Filter the entries for the string "computer". Copy each line that has it.

╭─ Source information

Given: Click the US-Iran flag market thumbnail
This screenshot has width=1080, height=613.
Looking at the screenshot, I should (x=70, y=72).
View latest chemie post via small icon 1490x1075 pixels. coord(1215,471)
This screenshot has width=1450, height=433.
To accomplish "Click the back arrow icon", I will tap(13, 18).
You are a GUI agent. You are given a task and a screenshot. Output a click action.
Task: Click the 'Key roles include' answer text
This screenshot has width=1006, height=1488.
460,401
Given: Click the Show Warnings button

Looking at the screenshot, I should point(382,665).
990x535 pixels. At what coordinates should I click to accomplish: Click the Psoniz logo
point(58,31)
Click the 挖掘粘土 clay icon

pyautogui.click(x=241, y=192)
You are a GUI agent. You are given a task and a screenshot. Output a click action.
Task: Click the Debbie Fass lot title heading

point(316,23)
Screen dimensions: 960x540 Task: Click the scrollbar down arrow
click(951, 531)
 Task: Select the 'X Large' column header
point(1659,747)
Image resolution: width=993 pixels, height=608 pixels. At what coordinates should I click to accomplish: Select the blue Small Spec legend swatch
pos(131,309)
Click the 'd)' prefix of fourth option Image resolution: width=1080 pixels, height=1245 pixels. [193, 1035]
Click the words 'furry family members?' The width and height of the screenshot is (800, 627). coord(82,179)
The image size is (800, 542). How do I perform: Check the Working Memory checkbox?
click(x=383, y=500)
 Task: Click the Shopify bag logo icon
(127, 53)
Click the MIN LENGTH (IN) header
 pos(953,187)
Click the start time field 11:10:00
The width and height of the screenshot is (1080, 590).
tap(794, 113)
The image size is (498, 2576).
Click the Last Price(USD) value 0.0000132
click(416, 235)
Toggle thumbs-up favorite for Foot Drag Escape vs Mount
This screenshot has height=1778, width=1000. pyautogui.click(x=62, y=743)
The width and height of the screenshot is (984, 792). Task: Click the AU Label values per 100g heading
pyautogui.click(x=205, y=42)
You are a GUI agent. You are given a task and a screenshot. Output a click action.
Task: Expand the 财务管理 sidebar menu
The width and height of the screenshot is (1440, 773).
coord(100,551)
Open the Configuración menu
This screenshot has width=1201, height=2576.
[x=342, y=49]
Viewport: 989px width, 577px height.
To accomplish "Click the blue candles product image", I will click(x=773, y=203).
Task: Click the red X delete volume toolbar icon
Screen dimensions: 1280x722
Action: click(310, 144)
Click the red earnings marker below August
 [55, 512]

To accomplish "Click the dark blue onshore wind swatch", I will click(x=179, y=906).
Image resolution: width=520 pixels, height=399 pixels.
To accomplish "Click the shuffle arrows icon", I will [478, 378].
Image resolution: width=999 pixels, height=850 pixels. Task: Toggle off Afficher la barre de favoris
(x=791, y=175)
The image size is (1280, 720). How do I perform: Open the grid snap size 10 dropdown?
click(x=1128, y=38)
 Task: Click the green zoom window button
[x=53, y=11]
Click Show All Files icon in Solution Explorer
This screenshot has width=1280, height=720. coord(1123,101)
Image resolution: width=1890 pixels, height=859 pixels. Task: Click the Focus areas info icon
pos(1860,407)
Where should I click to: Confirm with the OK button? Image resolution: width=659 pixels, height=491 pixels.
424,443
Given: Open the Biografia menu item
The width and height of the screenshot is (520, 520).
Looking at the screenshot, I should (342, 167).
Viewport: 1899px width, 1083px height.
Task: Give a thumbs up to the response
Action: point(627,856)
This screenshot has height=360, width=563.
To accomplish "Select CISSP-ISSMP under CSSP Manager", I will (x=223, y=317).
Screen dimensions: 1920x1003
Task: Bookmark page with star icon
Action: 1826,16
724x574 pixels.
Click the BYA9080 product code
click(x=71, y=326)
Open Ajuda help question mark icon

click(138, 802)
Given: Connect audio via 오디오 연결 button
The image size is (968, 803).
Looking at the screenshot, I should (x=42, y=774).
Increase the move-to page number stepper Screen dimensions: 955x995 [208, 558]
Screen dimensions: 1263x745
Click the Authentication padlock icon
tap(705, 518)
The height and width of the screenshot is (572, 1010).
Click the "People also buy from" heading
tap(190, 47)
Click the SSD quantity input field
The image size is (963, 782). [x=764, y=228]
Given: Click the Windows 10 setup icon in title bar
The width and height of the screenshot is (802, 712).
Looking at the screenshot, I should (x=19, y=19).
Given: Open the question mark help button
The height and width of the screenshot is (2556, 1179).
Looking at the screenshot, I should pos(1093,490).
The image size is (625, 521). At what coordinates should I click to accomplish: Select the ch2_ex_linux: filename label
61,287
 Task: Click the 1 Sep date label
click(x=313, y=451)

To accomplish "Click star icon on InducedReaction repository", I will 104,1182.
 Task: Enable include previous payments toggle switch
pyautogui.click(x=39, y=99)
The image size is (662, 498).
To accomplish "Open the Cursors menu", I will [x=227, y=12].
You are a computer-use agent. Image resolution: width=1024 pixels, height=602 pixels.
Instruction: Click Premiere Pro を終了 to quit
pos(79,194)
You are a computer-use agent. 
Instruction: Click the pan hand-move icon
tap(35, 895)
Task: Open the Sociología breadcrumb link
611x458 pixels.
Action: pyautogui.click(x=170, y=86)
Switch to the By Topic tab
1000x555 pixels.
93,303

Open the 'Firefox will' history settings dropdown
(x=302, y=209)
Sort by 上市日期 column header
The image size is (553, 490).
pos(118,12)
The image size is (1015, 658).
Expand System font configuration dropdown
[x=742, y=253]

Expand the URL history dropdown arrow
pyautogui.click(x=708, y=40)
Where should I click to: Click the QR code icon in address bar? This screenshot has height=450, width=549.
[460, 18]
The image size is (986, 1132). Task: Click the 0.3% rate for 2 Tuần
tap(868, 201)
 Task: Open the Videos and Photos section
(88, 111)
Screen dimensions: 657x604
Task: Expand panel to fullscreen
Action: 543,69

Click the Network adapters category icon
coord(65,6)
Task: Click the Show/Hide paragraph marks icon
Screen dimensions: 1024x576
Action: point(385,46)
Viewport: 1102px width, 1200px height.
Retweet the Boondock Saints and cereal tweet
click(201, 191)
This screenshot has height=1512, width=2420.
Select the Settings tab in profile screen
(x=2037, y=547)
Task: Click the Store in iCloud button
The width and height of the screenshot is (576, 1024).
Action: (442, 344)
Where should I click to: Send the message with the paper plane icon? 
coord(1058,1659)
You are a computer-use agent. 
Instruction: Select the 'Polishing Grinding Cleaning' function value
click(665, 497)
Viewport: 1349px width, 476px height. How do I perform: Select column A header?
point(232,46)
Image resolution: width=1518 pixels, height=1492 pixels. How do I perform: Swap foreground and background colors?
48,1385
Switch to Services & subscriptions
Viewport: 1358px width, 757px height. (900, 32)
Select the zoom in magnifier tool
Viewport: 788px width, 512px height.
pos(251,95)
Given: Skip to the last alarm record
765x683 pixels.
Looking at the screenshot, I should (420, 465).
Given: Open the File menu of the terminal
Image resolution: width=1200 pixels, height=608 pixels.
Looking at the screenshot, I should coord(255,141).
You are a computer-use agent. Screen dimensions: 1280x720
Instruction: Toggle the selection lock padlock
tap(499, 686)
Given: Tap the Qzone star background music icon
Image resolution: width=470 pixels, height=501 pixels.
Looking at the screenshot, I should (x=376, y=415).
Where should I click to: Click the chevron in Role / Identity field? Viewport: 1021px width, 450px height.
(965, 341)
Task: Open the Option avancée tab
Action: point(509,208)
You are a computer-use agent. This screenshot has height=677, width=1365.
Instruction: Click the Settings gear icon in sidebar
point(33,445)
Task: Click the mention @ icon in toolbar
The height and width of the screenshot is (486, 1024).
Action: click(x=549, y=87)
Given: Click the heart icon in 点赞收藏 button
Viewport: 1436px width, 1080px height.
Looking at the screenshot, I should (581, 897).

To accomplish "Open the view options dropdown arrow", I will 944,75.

╰─

__Result of this exercise__:
You are a computer-use agent. Image resolution: width=1024 pixels, height=602 pixels.
You are a computer-use agent. 
You are a computer-use agent. 
You are a computer-use agent. Screen dimensions: 1280x720
You are a computer-use agent. This screenshot has height=677, width=1365.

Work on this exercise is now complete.